The first part of this bulletin demonstrates how, using only a simple string multiway system equipped with elementary path weights, one can easily reproduce the known phenomena of single-slit, double-slit and multi-slit photon interference, yielding intensity patterns that can be shown to converge to the results predicted analytically by the standard equations of optics/quantum mechanics, and indicates how these interference patterns connect to the geometry of branchial space (and hence to the geometry of the associated projective Hilbert space of the system). The second part then illustrates precisely why these interference patterns appear, as a straightforward consequence of the basic combinatorics of multiway systems and some elementary number theory; it demonstrates how the setup of the string multiway systems shown in the first part effectively encodes a position basis that maps points in branchial space onto corresponding points in physical space, it gives a minimal explicit example of pairs of interacting quantum oscillators to show directly how both constructive and destructive interference effects work within the multiway Wolfram model formalism, and it demonstrates precisely why these interference effects occur, as a consequence of some basic modular arithmetic and the combinatorial consequences of multiway completion rules. In effect, this bulletin may be considered to be a concrete computational instantiation of one of the somewhat more abstract (and correspondingly much more general) mathematical arguments presented within my previous quantum mechanics paper.

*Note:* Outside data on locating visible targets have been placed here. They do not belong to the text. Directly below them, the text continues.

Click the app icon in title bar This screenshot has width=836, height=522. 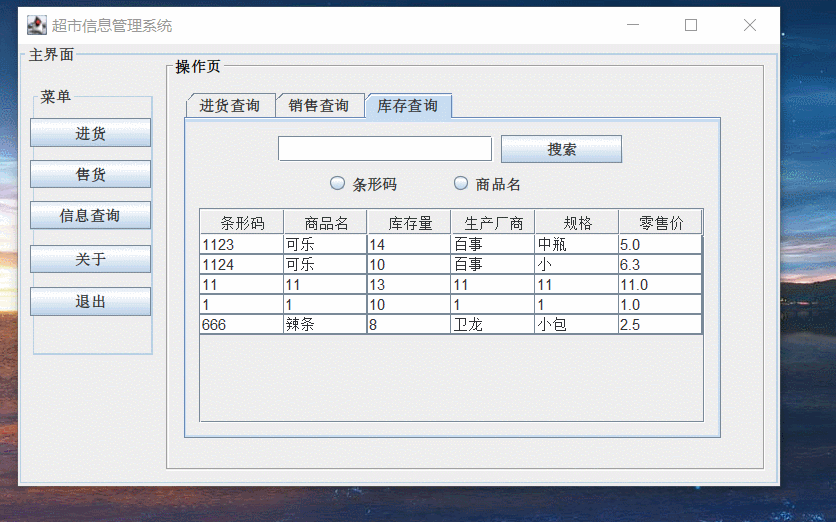coord(37,26)
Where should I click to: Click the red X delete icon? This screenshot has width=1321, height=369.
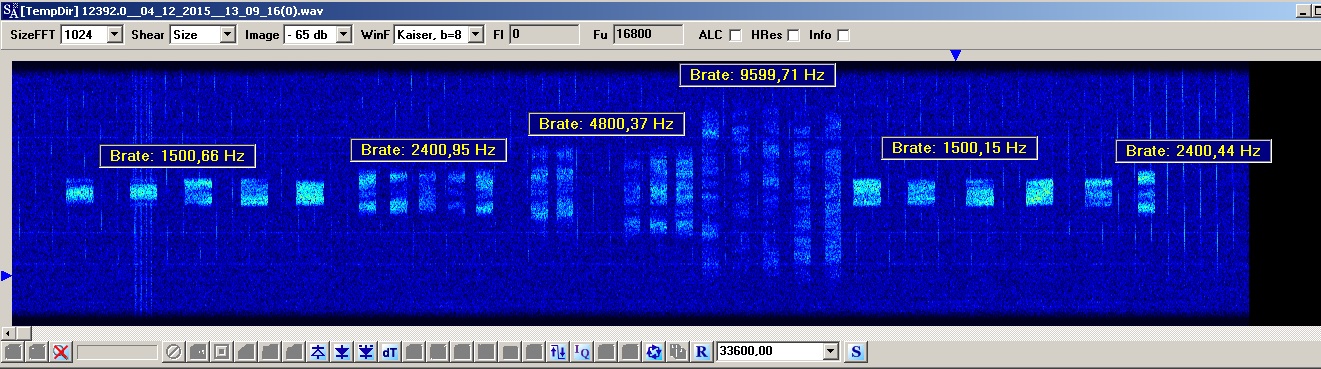click(61, 352)
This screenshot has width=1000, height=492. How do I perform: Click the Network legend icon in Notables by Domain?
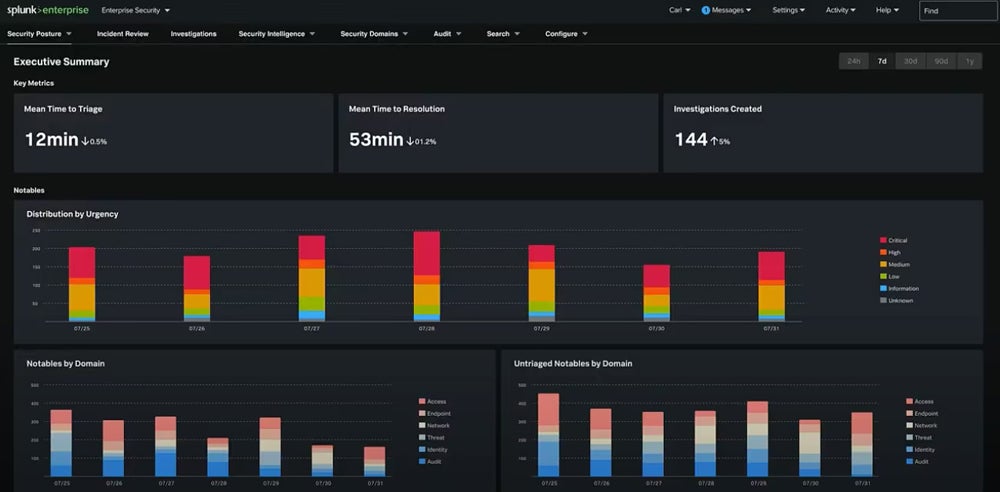(x=423, y=425)
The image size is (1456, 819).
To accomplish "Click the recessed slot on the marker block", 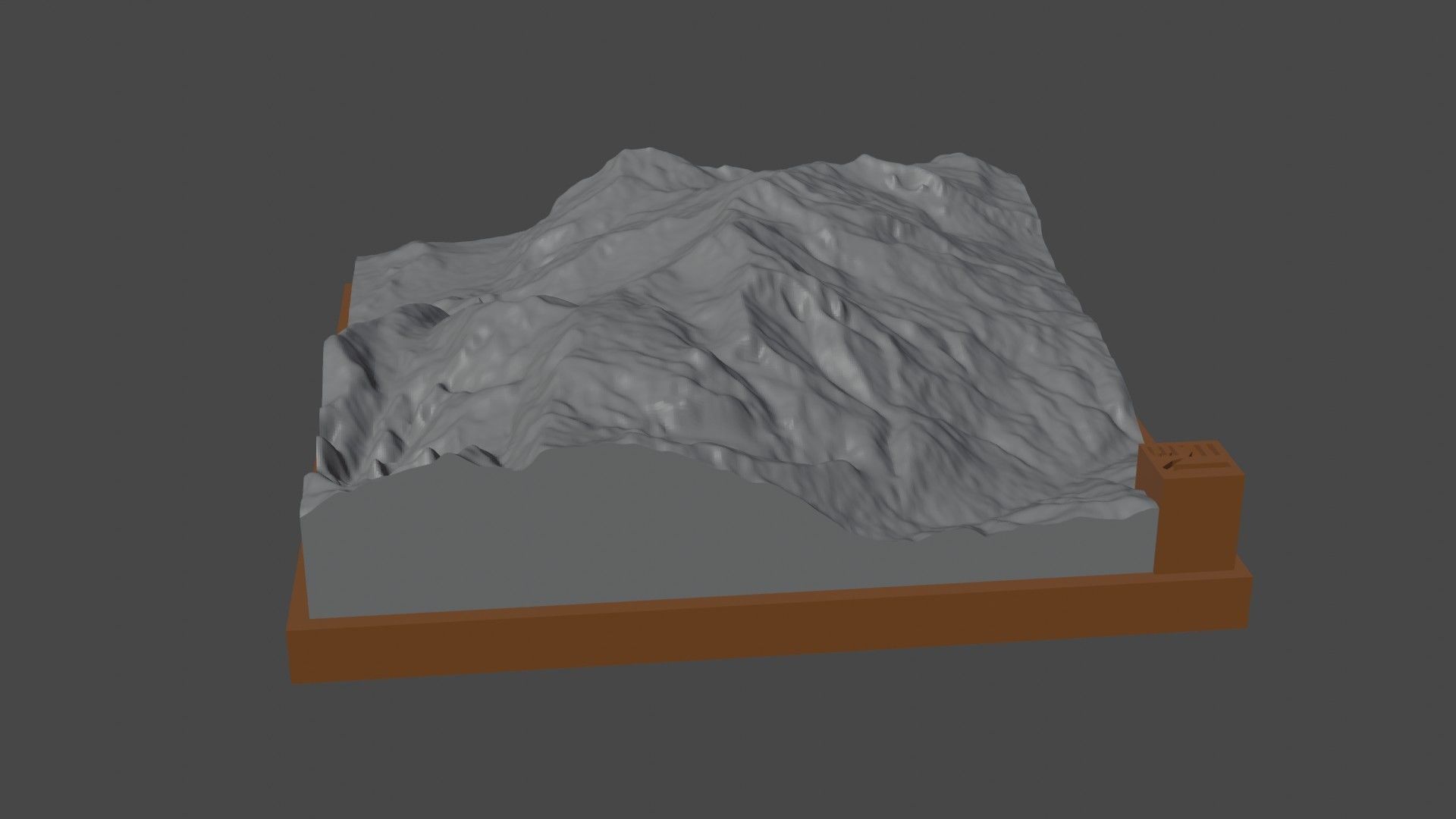I will [1202, 466].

The Big Result: Diffraction and Interference Patterns from Simple Multiway Systems

In conventional optics, diffraction and interference patterns are governed (at least in the case of near-field Fresnel diffraction phenomena, which is the case that we consider in this bulletin) by the transcendental Fresnel integrals, which can in turn be approximated by products of Chebyshev polynomials (of the second kind) with the Sinc function. As such, we can reproduce the spatial intensity plots for the standard single-slit, double-slit and triple-slit interference fringes in the following straightforward way:

&#10005

In my previous paper on the quantum mechanical foundations of the Wolfram model, I provided a rigorous mathematical formulation of the magnitudes of quantum amplitudes (in terms of path weights in multiway systems), and of quantum phases (in terms of ratios of branchlike- to spacelike-separated events in the multiway causal graph). Thus, an obvious question to ask would be whether we can successfully reproduce these conventional interference patterns using pure string-based multiway systems? Rather gratifyingly, it turns out that the answer is yes: diffraction and interference phenomena essentially “fall out” of my multiway formulation of quantum mechanics in an exceptionally natural way, as we shall now see.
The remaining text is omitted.